What is the SmPC and how does it differ from the PIL?
Most people know that there is a piece of paper included with every medicine, the Patient Information Leaflet (PIL) or “Package insert” / “Package leaflet”. Most of the time this is discarded or ignored, but this contains the lay language version of the Summary of Product Characteristics (SmPC). The SmPC and PIL contain a summary of the most important information on the medicine, including how it should be used, warnings and precautions, potential interactions and possible side effects.
Where can I find the SmPC or PIL? |
Many years ago, during my time at medical school and while training as a junior doctor in the UK, there was an annual release of the ABPI Compendium sent for every prescriber in the country. This was a book collating every SmPC for every product licenced in the UK. It was massive. They filled an entire room in our hospital and we used piles of them as coffee tables. In 1999 an online version called the electronic medicines compendium (the “emc”) was launched and has become an established website, trusted for reliable information about medicines:
This website was actually brilliant even from the very start. The search function worked, and it was easy to rapidly find the information you needed in both the SmPC and the PIL, plus it was available free of charge to prescribers. This quickly became the key source of information on any medicine licenced in the EU.
Where does the information come from?
When a manufacturer applies for a licence for a new medicine they submit a dossier of every piece of available data on that medicine, to the regulatory agency governing the licensing of medicines in that country. In the UK the regulator is called the Medicines and Healthcare products Regulatory Agency (MHRA). They carefully and thoroughly review all of the data and ensure that the wording of the SmPC and PIL accurately reflect the key information needed by patients and prescribers in that country. The same process applies in each country where the manufacturer applies for a licence, and different countries have different names for the product information with slightly different approaches. For example, in the US the regulatory agency is called the Food and Drug Administration (FDA) and the summary of product characteristics is called the US prescribing information (“US PI”), which has a different format to the UK / EU SmPC. They all share a common purpose: to give patients and prescribers in that country the most important information on that medication.
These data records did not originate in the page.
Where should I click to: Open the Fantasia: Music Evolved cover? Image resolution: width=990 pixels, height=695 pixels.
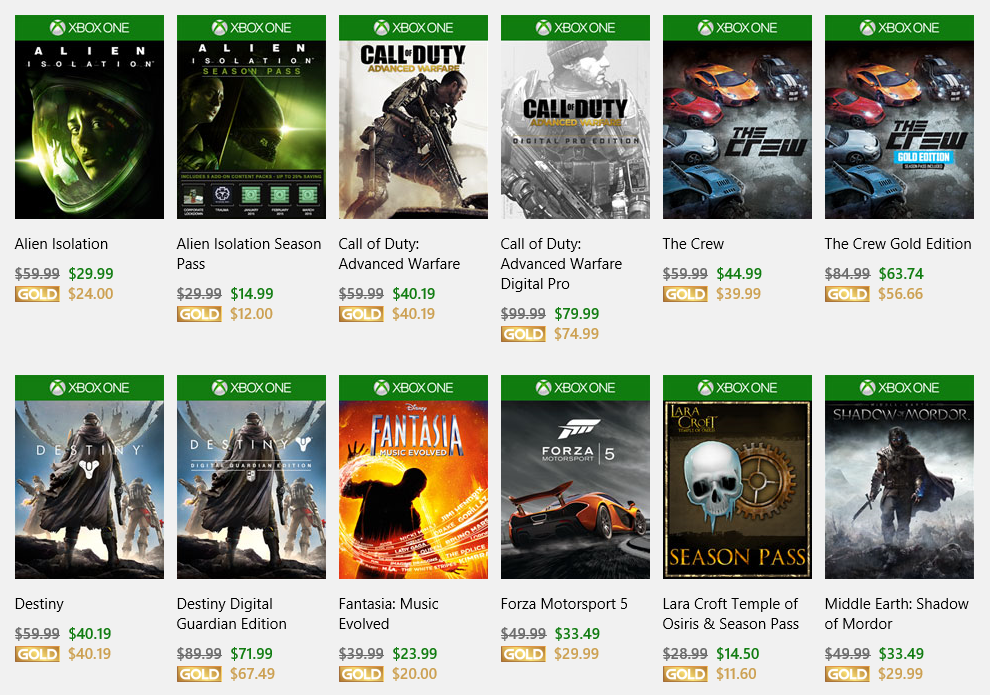tap(413, 490)
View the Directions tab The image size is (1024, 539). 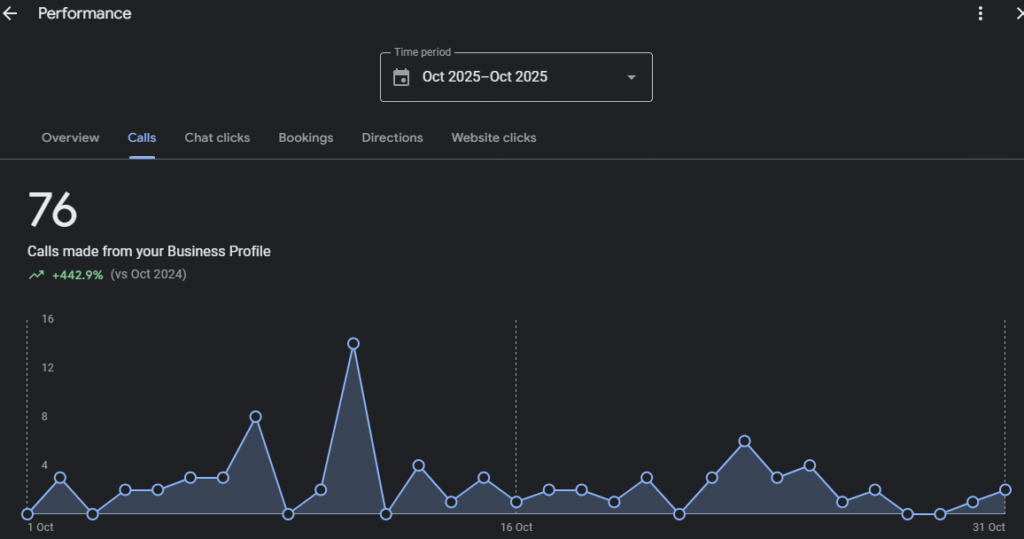tap(392, 138)
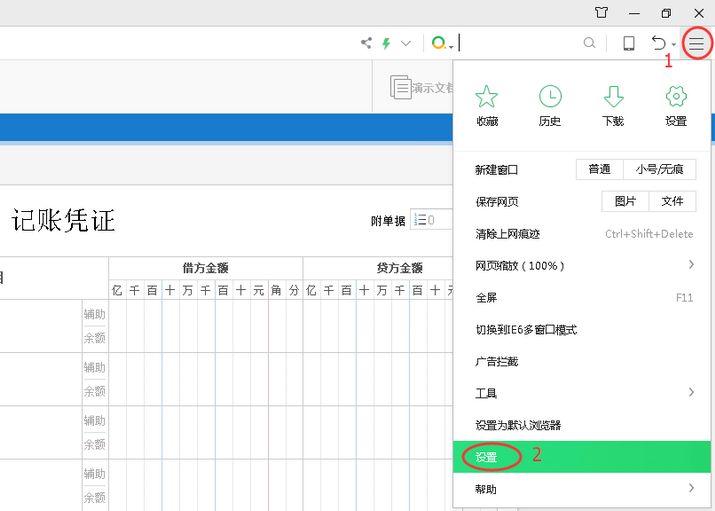
Task: Click the 设置 gear icon in the top row
Action: tap(676, 97)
Every time the manufacturer finds new information (e.g. a new way to use the product, new undesirable effects etc) they must submit the data to the regulatory agency, who review it and ensure the updated product information accurately reflects the changes to the data.
Why is the SmPC important?
Although there are other sources of data on medicines, the official product information (e.g. SmPC, US PI etc) has been thoroughly reviewed and approved by a regulatory agency in that country. Risk minimisation measures, such as recommendations for additional monitoring for specific effects, or special precautions, will be listed in this document. It is regularly updated whenever there is a change to the benefit-risk profile of the medicine.
Therefore, in order to use the product appropriately, it is important to follow the guidance in the current SmPC.
Take home message:
Don’t throw away the package leaflet! Read it and make sure to follow the instructions in it carefully. It could prevent serious side effects. But if you are unfortunate enough to experience any adverse reactions, please report them right away in as much detail as possible.